1 - PGP is no longer released under such a license, after being bought by Network Associates.

2 - Now there are lots of Free crypto programs - GPG, a Free reimplimentation of PGP, is the most well known.


'Open source' does not mean 'freely modifiable', and 'closed source' does not mean 'not modifiable'. To assume anything else is to risk humiliation when your 'unmodifiable' copy protection is cracked, or your trade secrets are reverse-engineered. Relying on closed-source alone to protect against liability should your customers modify the software is a grave mistake, as closing the source is not actually sufficient to prevent them doing so. It makes no difference to the legal position of either the vendor or the customer whether the customer modified the software by altering the source and recompiling, or by disassembling the closed-source binary. Modification and reverse-engineering are legal matters, and should be prevented by the license agreement, rather than being hindered by obfuscation. Intellectual property should be protected by copyright and patent law, rather than the hope that no-one will bother to reverse-engineer your object code.

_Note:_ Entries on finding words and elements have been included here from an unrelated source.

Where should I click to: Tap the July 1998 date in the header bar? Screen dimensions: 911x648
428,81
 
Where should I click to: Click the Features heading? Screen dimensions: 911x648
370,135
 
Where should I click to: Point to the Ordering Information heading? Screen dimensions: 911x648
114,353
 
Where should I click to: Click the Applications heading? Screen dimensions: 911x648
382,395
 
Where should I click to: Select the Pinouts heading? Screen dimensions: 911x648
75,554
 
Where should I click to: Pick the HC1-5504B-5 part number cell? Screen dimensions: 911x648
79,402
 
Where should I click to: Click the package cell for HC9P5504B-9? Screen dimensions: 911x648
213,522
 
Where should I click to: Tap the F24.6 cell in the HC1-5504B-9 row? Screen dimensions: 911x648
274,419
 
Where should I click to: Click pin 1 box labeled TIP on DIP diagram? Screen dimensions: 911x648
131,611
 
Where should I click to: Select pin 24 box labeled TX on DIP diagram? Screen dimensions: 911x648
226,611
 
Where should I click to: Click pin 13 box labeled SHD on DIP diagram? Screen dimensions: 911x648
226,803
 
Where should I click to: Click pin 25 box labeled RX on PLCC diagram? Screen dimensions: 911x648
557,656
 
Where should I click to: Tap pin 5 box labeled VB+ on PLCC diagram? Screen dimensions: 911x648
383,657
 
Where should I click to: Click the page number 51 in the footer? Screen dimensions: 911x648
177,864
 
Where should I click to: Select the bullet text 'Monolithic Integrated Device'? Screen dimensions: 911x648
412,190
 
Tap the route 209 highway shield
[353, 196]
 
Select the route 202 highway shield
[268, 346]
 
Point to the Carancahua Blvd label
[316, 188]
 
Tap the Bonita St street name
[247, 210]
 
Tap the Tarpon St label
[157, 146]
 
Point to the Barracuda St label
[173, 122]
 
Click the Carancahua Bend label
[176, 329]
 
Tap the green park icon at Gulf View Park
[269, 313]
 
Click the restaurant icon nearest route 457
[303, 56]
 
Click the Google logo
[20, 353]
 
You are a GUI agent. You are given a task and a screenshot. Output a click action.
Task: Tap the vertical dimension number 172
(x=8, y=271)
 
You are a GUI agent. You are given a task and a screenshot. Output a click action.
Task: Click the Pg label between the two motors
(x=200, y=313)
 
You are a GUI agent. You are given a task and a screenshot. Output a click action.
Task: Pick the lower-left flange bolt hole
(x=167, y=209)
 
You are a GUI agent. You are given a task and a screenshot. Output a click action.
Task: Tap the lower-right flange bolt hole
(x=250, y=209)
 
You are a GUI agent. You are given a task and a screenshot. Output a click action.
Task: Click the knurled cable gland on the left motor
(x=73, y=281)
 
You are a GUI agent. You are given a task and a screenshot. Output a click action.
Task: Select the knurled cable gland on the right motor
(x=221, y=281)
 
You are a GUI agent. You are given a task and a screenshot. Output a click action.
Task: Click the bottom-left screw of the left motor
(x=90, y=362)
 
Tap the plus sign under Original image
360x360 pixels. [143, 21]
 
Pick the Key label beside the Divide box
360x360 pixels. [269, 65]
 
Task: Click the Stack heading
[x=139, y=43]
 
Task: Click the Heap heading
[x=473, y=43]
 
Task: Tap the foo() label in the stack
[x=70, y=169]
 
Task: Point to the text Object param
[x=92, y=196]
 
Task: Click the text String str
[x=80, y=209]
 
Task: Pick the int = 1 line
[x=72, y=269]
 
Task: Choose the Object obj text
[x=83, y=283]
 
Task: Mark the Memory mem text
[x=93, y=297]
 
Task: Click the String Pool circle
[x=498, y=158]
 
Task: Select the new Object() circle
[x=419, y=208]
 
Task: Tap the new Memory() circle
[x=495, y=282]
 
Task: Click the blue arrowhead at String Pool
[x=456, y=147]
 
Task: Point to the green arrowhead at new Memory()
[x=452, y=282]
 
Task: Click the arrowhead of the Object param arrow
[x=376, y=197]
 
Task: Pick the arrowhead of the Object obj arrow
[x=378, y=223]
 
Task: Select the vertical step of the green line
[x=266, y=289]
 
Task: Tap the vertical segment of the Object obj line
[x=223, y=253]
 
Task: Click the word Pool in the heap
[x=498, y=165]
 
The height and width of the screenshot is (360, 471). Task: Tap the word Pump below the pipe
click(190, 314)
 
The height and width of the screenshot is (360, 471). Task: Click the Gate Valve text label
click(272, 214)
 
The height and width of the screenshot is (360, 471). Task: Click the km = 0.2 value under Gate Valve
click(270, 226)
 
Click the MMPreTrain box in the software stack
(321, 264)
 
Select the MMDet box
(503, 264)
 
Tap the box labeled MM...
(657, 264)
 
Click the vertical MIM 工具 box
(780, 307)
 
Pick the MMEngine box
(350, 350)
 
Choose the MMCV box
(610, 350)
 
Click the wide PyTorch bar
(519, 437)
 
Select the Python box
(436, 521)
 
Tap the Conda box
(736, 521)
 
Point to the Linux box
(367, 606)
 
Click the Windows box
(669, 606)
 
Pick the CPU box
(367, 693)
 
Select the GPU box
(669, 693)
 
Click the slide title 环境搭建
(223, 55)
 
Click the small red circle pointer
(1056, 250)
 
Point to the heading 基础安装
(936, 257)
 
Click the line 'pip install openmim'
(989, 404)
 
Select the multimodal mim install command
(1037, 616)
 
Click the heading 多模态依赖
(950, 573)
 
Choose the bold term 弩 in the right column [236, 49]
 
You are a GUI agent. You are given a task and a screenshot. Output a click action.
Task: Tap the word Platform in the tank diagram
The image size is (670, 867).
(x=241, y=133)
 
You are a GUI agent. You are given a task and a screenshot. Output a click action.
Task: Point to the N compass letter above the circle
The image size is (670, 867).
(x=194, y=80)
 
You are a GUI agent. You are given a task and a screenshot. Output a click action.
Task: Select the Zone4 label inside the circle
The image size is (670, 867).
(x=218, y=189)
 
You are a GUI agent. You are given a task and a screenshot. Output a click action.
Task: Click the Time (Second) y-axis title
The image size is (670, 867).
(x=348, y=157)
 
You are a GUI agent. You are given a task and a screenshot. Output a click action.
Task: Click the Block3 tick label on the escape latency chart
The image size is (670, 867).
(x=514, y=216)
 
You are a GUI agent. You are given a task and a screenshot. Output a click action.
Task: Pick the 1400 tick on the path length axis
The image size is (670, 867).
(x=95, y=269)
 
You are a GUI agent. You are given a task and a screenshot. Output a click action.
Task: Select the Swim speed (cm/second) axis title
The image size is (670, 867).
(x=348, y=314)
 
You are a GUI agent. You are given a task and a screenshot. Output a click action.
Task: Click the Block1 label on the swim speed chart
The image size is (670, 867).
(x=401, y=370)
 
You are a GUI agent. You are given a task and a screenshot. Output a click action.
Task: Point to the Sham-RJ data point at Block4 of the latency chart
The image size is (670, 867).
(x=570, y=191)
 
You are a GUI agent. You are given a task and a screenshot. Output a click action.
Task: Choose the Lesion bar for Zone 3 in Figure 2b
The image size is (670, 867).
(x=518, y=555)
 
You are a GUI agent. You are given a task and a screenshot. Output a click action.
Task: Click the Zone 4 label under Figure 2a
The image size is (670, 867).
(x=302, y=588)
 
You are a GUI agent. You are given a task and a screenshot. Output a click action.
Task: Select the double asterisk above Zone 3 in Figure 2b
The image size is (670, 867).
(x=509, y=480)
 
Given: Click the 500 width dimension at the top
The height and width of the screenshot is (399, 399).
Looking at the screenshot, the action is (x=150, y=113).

If closed source has any role in enterprise software, it may be in addition to an NDA in keeping trade secrets secret, or as an additional safeguard preventing patented or copyrighted algorithms less likely to be copied, but it certainly cannot do these things in and of itself. Closed-source may remain a useful tool in forcing consumers to stick to license agreements, but even this is becoming a lost cause. Research into copy protection is becoming more and more costly, and copy protection is becoming less and less effective.